Es ist die Affäre hinter der Liebes-Affäre, die Schleswig-Holsteins CDU noch eine Weile beschäftigen könnte: Eine Woche nach seinem überraschenden Rücktritt hat der bisherige Landesvorsitzende der Christdemokraten Christian von Boetticher gegen die eigene Partei heftige Vorwürfe erhoben. Der über die Liebesbeziehung zu einer 16-Jährigen gestürzte 40-jährige CDU-Politiker sieht, wie Interviews an diesem Wochenende zeigen, offenbar eine erhebliche Schuld an seiner Situation auch bei führenden Parteifreunden in Kiel. "Ich habe ein großes Maß an Illoyalität erlebt und bin mit Blick auf die eigene Partei schwer enttäuscht", sagte Boetticher der Bild am Sonntag.

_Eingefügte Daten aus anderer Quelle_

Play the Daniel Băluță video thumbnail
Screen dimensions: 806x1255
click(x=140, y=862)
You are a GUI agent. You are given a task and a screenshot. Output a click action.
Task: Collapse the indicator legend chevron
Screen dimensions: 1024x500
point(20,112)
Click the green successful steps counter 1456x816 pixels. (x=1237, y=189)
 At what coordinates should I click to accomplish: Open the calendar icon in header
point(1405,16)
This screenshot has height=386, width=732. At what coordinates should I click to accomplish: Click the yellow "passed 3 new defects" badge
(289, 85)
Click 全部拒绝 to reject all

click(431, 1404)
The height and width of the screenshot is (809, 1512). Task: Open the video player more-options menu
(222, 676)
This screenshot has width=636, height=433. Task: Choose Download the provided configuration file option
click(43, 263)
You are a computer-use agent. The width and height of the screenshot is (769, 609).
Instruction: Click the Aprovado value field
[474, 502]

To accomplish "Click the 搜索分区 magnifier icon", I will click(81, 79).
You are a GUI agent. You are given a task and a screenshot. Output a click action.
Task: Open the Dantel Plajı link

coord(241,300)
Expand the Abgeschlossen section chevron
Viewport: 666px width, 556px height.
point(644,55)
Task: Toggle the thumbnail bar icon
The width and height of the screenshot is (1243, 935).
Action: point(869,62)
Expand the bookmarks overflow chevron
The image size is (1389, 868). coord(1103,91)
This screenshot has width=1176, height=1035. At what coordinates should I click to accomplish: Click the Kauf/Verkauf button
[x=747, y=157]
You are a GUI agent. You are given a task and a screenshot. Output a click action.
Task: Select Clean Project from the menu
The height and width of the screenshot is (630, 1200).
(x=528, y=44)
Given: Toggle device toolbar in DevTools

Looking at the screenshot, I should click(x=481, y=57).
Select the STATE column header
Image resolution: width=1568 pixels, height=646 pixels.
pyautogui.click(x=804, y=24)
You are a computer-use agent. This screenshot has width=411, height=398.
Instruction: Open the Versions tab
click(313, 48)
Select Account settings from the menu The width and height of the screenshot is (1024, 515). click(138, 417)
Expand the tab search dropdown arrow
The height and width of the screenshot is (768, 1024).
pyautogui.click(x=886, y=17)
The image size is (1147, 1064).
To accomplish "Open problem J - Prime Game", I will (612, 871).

Im Magazin Focus klagte er: "Für mich war das eine öffentliche Hinrichtung auf Basis moralischer Wertungen." Er werde "verfolgt wie ein Krimineller, der die Bank of England ausgeraubt hat", und fühle sich "wie Dr. Kimble auf der Flucht". Er kündigte an, Schleswig-Holstein für längere Zeit zu verlassen.

Der 40-Jährige war vergangene Woche wegen einer früheren Beziehung zu einer 16-Jährigen zunächst vom Parteivorsitz zurückgetreten und hatte zugleich auch auf die Spitzenkandidatur verzichtet. Einen Tag darauf gab er auch den Vorsitz der Landtagsfraktion auf, den er nach Angaben von Parteifreunden eigentlich hatte behalten wollen.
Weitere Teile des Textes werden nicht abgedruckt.